CROMWELL, Conn. – Chip McDaniel doesn’t have PGA Tour status. He doesn’t have any status on any tour.
But his reputation is beginning to proceed him.
“I saw [Roberto Diaz] in the locker room today,” McDaniel said Wednesday at the Travelers Championship. “He's like, ‘What's up, Mr. Monday?’”
“I already have a nickname out here, which is pretty cool.”
On Thursday, McDaniel will make his sixth PGA Tour start this season and his second in as many weeks.
The 23-year-old out of the University of Kentucky went through local and sectional qualifying to make it to Pebble Beach, where he made the cut on the number and finished 78th in his U.S. Open debut.
“Then I had to hop on a red-eye and get back to the real world and play in a Monday qualifier,” he said.
Real life for a guy without status looks like this: a three-hour shuttle to the airport, four hours at San Francisco International, six-and-a-half hours on a 9 p.m. PT fight that landed in Boston at 5 a.m. ET, two-and-a-half hours in a rental car, and an 8:10 arrival for a 9:17 tee time at Ellington Ridge Country Club.
“I knew everything had to go smoothly to make it,” he said, admitting that even one delay would have likely kept him from arriving to the first tee on time.
Jet lag be damned, he shot 67 and then survived a nine-for-three playoff with a birdie and two pars to earn his way into the field at TPC River Highlands.
Ranked 805th in the world, McDaniel tried to make his way through Korn Ferry (nee Web.com) Qualifying School last fall, but failed out of second stage in Brooksville, Florida.
He had an eye on the Mackenzie Tour, but ended up Mondaying into the PGA Tour’s Corales Punta Cana Resort & Club Championship in March, when he shot a final-round 63 to finish tied for fifth. Parlaying his top-10 into another start the following week at the Valero Texas Open, he made the weekend but was an MDF after three rounds.

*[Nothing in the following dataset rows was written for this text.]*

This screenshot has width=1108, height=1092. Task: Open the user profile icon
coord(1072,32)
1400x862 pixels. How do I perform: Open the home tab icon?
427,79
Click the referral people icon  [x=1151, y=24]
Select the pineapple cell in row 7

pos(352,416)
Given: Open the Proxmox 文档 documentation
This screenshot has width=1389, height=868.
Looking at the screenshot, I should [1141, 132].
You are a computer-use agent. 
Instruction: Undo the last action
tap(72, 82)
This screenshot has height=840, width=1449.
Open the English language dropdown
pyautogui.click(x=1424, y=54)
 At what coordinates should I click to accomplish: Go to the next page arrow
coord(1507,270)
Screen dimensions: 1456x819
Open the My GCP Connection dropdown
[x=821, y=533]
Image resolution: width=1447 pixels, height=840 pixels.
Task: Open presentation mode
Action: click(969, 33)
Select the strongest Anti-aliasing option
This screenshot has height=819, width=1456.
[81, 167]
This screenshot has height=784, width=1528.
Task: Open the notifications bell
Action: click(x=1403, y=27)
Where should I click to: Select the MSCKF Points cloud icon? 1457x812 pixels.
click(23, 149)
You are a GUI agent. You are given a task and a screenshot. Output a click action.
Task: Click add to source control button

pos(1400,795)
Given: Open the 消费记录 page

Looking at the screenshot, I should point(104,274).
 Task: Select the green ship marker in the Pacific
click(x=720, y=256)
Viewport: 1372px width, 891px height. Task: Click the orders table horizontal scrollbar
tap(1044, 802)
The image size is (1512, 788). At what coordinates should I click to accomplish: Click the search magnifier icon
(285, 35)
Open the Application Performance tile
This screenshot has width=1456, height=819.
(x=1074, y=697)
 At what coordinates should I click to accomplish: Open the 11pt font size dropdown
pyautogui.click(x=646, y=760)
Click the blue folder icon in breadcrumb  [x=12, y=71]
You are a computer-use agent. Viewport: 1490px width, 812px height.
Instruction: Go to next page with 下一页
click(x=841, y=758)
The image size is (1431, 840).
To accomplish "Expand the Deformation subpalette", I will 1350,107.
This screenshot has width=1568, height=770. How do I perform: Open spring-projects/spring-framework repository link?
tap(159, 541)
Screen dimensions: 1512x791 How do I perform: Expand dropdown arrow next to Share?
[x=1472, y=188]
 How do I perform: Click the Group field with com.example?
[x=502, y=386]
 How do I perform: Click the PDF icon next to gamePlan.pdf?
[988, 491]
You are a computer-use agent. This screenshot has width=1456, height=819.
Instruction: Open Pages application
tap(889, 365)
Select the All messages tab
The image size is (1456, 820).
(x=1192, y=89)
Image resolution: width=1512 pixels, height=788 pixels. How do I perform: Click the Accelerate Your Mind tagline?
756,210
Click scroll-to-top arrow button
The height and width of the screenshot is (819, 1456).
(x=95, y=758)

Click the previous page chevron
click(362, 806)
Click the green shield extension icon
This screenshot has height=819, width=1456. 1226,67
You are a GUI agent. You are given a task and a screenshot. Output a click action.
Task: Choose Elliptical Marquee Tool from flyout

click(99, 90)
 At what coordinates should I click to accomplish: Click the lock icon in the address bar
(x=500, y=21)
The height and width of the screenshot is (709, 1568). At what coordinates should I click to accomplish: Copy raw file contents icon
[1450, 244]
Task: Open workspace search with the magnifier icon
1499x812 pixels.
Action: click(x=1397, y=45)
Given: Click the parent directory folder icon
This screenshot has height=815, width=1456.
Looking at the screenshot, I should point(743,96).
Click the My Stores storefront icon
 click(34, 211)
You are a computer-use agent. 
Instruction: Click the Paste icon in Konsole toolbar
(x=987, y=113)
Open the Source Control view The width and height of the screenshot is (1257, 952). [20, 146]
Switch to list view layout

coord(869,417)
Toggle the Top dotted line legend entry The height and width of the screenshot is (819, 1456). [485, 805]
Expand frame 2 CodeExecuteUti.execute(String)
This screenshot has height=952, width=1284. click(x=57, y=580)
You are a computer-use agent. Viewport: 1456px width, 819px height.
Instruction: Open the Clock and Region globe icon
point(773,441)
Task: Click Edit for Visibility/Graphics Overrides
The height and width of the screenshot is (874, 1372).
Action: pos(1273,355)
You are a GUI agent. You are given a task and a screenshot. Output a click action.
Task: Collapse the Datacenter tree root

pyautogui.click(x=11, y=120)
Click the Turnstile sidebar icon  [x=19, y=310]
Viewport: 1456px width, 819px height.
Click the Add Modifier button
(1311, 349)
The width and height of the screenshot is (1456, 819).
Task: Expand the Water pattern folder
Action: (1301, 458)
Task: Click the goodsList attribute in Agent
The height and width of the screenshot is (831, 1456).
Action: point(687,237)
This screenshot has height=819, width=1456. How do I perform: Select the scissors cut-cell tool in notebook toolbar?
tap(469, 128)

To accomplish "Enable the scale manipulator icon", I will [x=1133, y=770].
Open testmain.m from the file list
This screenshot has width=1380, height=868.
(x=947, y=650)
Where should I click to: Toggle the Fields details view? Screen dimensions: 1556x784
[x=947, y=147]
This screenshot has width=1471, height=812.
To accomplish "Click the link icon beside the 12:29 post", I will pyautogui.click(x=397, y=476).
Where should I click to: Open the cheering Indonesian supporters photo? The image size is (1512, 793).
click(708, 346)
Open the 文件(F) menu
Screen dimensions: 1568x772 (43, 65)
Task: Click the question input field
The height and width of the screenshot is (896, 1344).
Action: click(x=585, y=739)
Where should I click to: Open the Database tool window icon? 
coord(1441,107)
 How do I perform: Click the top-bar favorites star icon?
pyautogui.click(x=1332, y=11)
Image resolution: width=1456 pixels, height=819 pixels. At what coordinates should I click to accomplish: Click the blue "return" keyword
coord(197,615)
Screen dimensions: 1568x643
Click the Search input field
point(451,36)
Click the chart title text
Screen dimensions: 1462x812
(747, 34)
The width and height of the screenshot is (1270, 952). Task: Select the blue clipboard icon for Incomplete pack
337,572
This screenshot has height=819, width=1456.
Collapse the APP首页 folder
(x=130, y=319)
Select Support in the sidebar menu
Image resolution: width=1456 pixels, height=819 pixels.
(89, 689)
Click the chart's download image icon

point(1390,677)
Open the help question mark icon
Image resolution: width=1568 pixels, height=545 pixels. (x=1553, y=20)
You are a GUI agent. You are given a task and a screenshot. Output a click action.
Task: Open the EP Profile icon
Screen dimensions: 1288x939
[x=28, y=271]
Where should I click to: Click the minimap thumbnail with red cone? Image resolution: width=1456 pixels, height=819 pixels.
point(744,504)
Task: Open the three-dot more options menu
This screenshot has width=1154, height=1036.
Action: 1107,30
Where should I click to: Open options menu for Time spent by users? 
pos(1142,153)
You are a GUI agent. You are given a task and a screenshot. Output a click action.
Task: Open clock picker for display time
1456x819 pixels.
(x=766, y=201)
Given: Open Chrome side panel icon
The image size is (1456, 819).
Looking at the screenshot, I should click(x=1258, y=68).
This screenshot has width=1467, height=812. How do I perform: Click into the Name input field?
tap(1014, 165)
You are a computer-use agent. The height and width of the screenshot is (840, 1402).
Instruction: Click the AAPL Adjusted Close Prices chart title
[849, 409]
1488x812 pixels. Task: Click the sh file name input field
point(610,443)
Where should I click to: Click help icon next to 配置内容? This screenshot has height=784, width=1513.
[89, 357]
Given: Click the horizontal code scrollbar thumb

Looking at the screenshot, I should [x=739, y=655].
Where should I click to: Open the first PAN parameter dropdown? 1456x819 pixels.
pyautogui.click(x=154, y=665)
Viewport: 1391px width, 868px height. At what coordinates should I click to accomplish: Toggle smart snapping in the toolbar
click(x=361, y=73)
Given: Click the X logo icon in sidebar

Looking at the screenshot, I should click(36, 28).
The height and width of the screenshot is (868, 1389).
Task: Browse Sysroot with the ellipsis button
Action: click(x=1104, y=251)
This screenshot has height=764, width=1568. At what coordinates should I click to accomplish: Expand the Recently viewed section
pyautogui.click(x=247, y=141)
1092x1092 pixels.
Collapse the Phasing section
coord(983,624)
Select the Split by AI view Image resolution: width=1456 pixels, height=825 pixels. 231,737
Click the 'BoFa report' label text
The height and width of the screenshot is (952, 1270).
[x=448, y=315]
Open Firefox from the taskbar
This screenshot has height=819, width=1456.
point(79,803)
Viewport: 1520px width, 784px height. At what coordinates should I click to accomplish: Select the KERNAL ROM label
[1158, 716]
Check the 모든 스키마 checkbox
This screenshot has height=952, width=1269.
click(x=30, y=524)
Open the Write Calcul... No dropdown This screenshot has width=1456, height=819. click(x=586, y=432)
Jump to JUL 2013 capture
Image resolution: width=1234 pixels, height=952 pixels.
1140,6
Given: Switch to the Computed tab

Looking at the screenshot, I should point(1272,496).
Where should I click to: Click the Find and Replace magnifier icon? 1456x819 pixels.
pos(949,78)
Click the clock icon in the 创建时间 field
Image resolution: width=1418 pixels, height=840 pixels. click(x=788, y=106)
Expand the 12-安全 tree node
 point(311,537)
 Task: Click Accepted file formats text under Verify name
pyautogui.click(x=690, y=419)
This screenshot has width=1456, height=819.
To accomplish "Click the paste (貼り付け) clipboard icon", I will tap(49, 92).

He earned his third start a month later when he again Mondayed into the Wells Fargo.
McDaniel now has his sights on the Korn Ferry Finals. He intends to play each Monday qualifier on the PGA Tour for the remainder of the season and already has a sponsor’s exemption into the Barbasol Championship at Keene Trace Golf Club outside Lexington, Kentucky, where he’s a member.
The plan is to accumulate enough non-member FedExCup points to qualify for the Finals. Any player who earns enough points to finish between 126th and 200th on FedEx points list is exempt into the Korn Ferry Tour’s final three events, where players compete for both PGA Tour and Korn Ferry status. McDaniel currently owns 68 non-member points, which would put him 196th on the list, just barely in – for now.
“Well, my goal is to be on the PGA Tour,” he said. “Whether that's next year or five years down the road or 10 years down the road, I don't know.”